Labour Party members and health campaigners were set to take to the streets this Saturday.
It is part of a national day of campaigning in defence of the NHS. Labour leader Jeremy Corbyn said he wanted the day to include “trade unionists and other activists”.
The day of action comes as the Tories ramp up their assault on the NHS.
Further devastating details of the “Sustainability and Transformation Plans” (STPs) were published last week. If the Tories successfully push them through, hundreds of hospital departments and services across England will shut.

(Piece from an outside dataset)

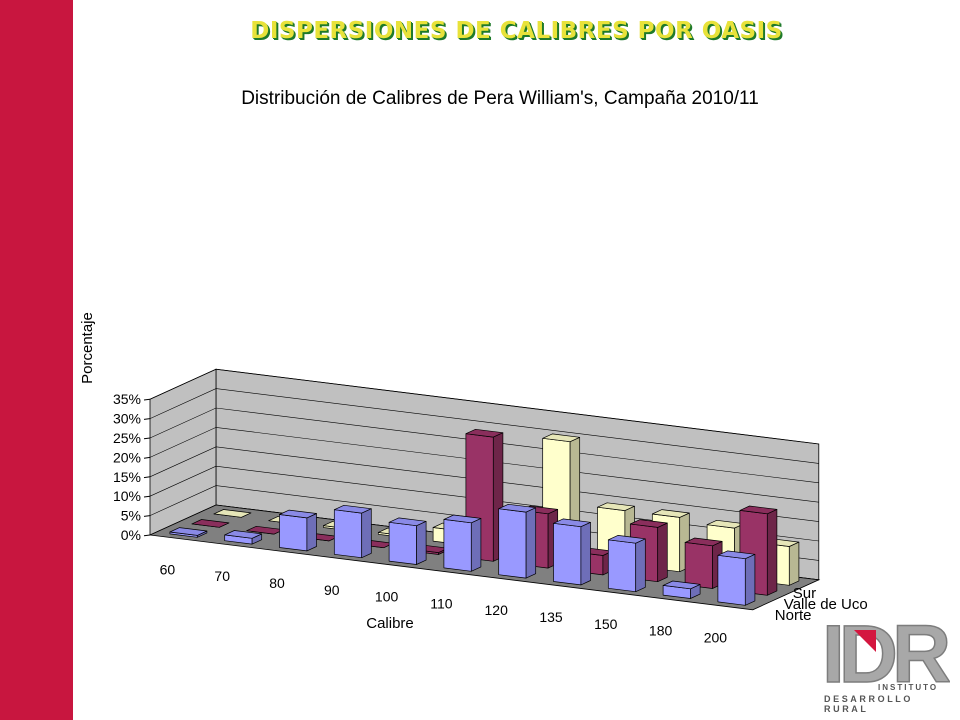 The image size is (960, 720). Describe the element at coordinates (908, 688) in the screenshot. I see `logo-caption-instituto: INSTITUTO` at that location.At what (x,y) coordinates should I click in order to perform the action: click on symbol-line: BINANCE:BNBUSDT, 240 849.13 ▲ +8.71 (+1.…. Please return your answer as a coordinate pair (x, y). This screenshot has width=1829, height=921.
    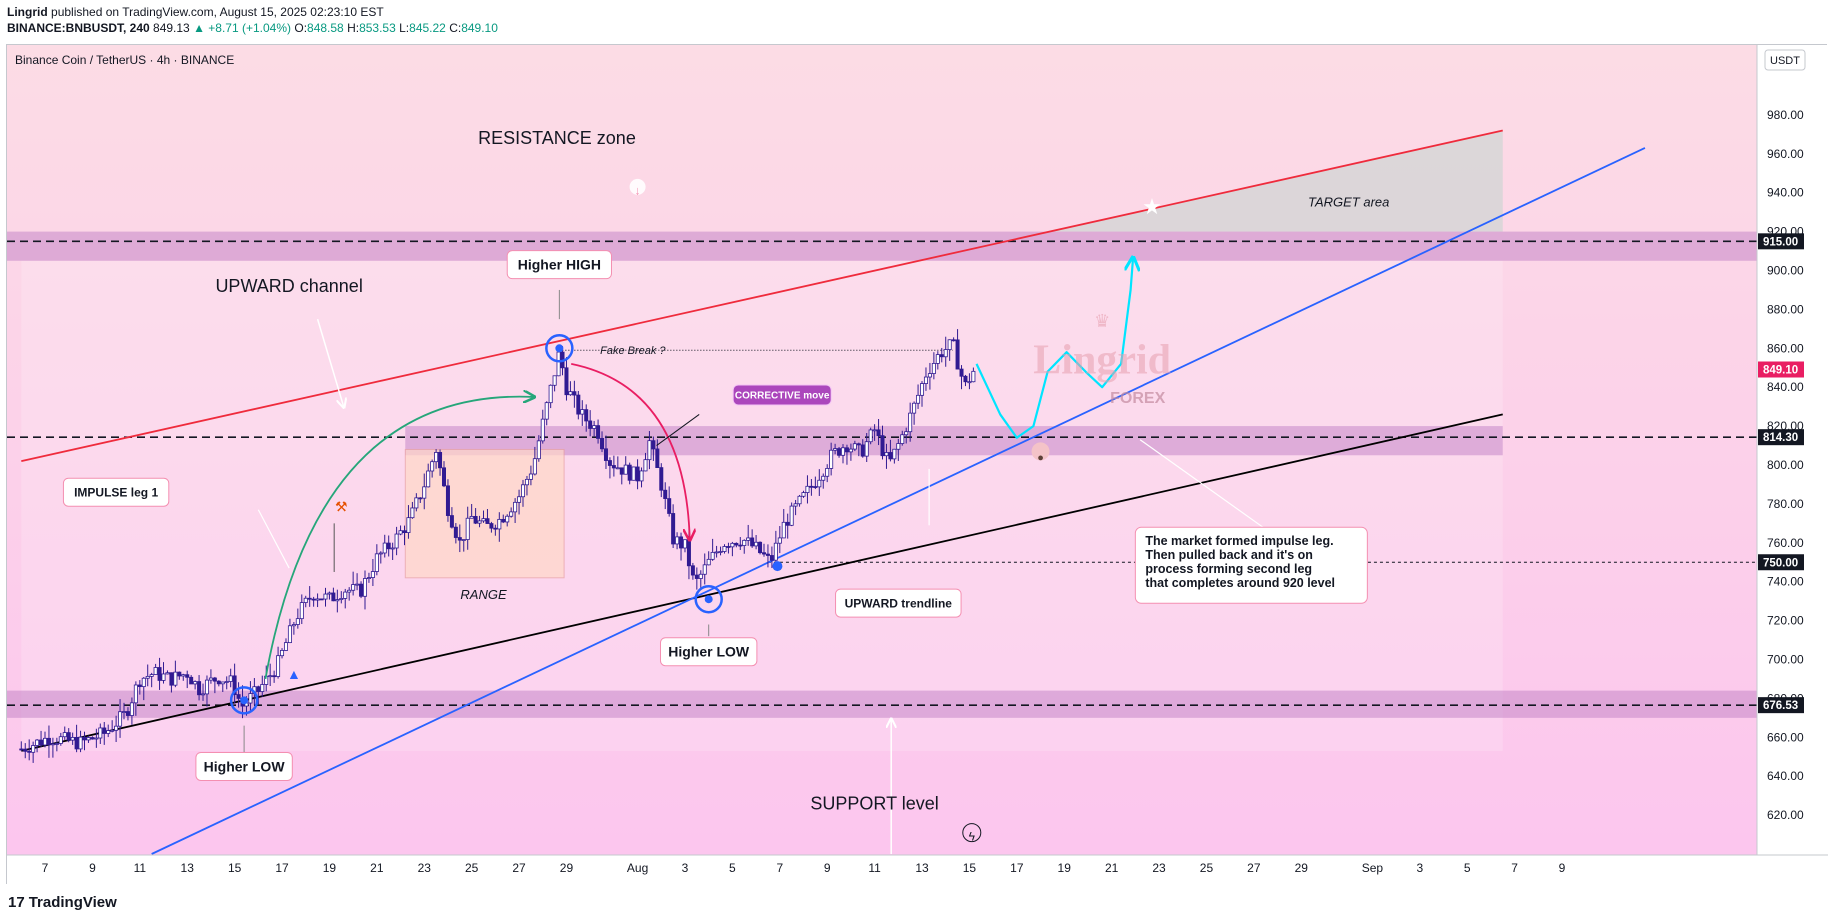
    Looking at the image, I should click on (252, 28).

Proposals include downgrading accident and emergency (A&E) departments in Macclesfield, Milton Keynes, Teesside and Cambridge.
They would function as “urgent care services”, which deal with minor injuries, meaning that patients with more serious problems would have to be transferred.
In Teesside this would force patients to travel to Stockton five miles away or Darlington 16 miles away.
Similarly in Bedford the A&E and maternity departments would lose “consultant-led care” and their ability to carry out emergency surgery.
Not only would this mean longer travel times, it will have a knock-on impact on the number of beds available in the area.
The STP plan for South West London will axe acute services at one of the area’s six hospitals and could mean the loss of between 400 and 1,000 beds.
The Tories’ real aim is to further break up the NHS and soften it up for privatisation. The STPs could slash £22 billion from the NHS budget by 2020-21.
But a fightback from health workers and campaigners can repel their assault.
Health campaigners have already been mobilising against the plans, which has seen thousands-strong protests in Devon, Huddersfield and Grantham this autumn.
In a sign of growing opposition to the STPs, the British Medical Association (BMA) hit out against the plans. Mark Porter, chair of the BMA Council, said, “There is a real risk that these transformation plans will be used as a cover for delivering cuts, starving services of resources and patients of vital care.”
Top NHS boss Chris Hopson admitted last week that campaigners “have the ability to sink plans they don’t support”.
He said, “It’s very difficult for the NHS to proceed with whole scale change if you’ve got people out on the streets marching with placards and banners and saying ‘don’t do this’.”
The Tories and bosses know the NHS could become a focal point for resistance.
That’s why Labour’s national campaigning day is important. Having the Labour leader on their side can give people confidence to push for more resistance.
But it has to be the start of a national campaign, not just a one-off publicity opportunity. It will take mass protests—and serious industrial action by health workers—to repel the attack.